● **Task statement**: All lines in the records below that hold "tick" are to be shown.

[Dataset entries]
--

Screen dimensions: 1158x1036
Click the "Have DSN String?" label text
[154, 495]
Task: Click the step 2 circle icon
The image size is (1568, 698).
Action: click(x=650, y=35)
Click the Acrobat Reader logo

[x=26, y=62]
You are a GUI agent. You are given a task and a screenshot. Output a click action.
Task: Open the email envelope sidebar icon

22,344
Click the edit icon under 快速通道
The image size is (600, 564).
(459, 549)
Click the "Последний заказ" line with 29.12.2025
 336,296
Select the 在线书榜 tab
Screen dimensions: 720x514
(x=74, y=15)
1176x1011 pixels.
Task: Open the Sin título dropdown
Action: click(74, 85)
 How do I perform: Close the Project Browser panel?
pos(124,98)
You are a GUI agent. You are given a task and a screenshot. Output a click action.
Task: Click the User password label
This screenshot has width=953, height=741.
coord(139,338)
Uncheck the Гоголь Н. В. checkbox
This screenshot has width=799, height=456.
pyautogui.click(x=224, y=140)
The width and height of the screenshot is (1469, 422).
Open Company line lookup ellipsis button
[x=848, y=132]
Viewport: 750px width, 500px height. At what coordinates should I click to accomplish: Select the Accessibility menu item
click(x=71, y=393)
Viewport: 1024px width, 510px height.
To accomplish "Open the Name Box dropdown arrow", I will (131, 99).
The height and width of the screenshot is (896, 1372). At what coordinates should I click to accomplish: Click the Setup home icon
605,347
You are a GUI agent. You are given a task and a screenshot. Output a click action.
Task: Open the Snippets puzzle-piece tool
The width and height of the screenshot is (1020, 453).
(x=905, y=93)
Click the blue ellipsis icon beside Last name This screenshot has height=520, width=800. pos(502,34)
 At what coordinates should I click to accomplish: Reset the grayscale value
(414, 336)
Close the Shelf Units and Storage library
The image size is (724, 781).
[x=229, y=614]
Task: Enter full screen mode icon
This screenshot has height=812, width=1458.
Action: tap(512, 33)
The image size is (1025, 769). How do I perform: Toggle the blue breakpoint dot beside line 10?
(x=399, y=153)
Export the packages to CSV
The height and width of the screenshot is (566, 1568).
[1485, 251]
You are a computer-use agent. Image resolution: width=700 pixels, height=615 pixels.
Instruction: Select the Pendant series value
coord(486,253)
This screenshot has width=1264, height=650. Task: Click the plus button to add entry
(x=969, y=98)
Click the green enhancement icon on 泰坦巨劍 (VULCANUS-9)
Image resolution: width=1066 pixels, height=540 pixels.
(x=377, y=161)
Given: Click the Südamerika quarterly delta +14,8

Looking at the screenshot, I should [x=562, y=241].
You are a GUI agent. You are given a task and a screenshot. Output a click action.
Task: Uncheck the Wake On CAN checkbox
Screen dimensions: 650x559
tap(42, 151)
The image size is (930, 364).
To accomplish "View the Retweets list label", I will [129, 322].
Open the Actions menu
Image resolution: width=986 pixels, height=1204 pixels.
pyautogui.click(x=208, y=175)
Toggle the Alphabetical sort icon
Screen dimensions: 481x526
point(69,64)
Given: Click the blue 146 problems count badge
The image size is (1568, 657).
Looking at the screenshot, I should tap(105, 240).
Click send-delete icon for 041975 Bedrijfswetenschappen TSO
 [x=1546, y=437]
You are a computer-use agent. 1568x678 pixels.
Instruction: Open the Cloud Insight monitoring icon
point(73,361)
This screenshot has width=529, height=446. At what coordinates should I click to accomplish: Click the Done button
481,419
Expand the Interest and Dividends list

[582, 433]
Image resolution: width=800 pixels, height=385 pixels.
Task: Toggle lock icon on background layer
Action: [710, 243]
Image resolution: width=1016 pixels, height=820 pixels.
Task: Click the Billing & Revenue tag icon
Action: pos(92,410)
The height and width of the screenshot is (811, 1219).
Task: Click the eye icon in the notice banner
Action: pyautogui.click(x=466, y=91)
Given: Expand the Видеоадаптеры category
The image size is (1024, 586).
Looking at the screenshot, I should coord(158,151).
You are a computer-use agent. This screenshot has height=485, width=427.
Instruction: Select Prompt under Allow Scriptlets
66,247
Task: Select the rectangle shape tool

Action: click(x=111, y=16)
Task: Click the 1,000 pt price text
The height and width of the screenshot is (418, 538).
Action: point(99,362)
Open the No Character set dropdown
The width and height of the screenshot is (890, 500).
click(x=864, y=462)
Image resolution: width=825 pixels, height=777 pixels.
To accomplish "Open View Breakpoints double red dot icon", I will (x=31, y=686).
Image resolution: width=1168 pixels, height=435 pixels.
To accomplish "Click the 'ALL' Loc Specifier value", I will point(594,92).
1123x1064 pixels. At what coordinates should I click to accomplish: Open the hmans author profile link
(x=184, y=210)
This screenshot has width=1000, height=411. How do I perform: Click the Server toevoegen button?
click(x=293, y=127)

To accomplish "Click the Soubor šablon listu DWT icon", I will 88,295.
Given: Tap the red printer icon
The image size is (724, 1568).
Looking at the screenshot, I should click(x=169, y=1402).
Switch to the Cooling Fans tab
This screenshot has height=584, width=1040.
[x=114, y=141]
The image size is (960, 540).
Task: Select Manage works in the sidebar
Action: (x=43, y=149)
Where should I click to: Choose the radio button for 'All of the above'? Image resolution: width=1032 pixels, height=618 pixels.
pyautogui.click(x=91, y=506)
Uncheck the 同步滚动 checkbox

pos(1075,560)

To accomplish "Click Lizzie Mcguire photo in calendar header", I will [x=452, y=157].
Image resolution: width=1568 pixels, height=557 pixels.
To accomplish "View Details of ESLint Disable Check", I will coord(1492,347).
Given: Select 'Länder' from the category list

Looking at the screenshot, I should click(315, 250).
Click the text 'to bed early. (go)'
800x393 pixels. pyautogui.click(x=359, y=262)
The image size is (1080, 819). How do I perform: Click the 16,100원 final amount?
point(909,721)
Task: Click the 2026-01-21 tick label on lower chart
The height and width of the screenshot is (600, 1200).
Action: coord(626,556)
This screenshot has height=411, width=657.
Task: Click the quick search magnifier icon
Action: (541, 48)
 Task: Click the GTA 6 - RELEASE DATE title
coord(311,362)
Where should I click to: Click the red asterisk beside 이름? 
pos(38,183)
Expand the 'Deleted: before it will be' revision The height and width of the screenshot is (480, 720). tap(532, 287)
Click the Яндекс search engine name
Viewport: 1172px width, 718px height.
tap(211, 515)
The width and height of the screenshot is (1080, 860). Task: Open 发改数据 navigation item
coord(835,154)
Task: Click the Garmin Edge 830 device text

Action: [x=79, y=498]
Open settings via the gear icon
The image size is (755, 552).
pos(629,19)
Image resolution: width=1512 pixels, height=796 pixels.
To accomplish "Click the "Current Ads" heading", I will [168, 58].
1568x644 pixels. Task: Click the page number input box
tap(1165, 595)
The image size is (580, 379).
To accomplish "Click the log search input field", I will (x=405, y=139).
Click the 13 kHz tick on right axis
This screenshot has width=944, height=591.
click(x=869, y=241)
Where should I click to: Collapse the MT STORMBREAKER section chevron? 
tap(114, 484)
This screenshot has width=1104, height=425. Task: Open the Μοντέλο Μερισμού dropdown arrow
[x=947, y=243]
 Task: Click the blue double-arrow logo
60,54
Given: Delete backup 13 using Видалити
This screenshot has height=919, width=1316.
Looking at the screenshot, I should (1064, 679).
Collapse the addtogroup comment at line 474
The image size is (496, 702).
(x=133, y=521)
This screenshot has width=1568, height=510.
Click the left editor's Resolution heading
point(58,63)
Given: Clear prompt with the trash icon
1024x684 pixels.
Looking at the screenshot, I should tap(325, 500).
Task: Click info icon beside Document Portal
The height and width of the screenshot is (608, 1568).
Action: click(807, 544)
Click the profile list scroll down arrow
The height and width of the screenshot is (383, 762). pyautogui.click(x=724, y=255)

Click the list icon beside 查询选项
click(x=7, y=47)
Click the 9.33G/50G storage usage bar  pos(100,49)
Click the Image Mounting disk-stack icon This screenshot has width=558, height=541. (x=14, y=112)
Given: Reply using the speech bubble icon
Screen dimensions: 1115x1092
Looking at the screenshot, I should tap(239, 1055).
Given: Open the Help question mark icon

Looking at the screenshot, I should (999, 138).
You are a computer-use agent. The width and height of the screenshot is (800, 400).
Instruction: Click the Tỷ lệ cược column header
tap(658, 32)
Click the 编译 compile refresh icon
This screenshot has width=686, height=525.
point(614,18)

--

● **Exercise answer**:
Task: Click the 2026-01-21 tick label on lower chart
Click the 13 kHz tick on right axis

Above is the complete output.